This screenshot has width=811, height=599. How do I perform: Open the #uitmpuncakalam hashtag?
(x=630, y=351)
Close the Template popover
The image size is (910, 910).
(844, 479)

####

Set down each entry again, unchanged.

Solution to this task
This screenshot has width=811, height=599. How do I perform: Open the #uitmpuncakalam hashtag?
(x=630, y=351)
Close the Template popover
The image size is (910, 910).
(844, 479)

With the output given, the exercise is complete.